* problem replacing failing drive
@ 2012-10-22 9:07 sam tygier
2012-10-25 21:02 ` sam tygier
0 siblings, 1 reply; 4+ messages in thread
From: sam tygier @ 2012-10-22 9:07 UTC (permalink / raw)
To: linux-btrfs
hi,
I have a 2 drive btrfs raid set up. It was created first with a single drive, and then adding a second and doing
btrfs fi balance start -dconvert=raid1 /data
the original drive is showing smart errors so i want to replace it. i dont easily have space in my desktop for an extra disk, so i decided to proceed by shutting down. taking out the old failing drive and putting in the new drive. this is similar to the description at
https://btrfs.wiki.kernel.org/index.php/Using_Btrfs_with_Multiple_Devices#Replacing_Failed_Devices
(the other reason to try this is to simulate what would happen if a drive did completely fail).

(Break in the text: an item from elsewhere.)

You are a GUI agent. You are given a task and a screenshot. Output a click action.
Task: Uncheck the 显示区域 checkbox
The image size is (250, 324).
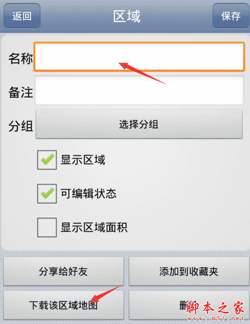point(47,160)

so after swapping the drives and rebooting, i try to mount as degraded. i instantly get a kernel panic, http://www.hep.man.ac.uk/u/sam/pub/IMG_5397_crop.png
so far all this has been with 3.5 kernel. so i upgraded to 3.6.2 and tried to mount degraded again.
first with just sudo mount /dev/sdd2 /mnt, then with sudo mount -o degraded /dev/sdd2 /mnt
[ 582.535689] device label bdata devid 1 transid 25342 /dev/sdd2
[ 582.536196] btrfs: disk space caching is enabled
[ 582.536602] btrfs: failed to read the system array on sdd2
[ 582.536860] btrfs: open_ctree failed
[ 606.784176] device label bdata devid 1 transid 25342 /dev/sdd2
[ 606.784647] btrfs: allowing degraded mounts
[ 606.784650] btrfs: disk space caching is enabled
[ 606.785131] btrfs: failed to read chunk root on sdd2
[ 606.785331] btrfs warning page private not zero on page 3222292922368
[ 606.785408] btrfs: open_ctree failed
[ 782.422959] device label bdata devid 1 transid 25342 /dev/sdd2
no panic is good progress, but something is still not right.
my options would seem to be
1) reconnect old drive (probably in a USB caddy), see if it mounts as if nothing ever happened. or possibly try and recover it back to a working raid1. then try again with adding the new drive first, then removing the old one.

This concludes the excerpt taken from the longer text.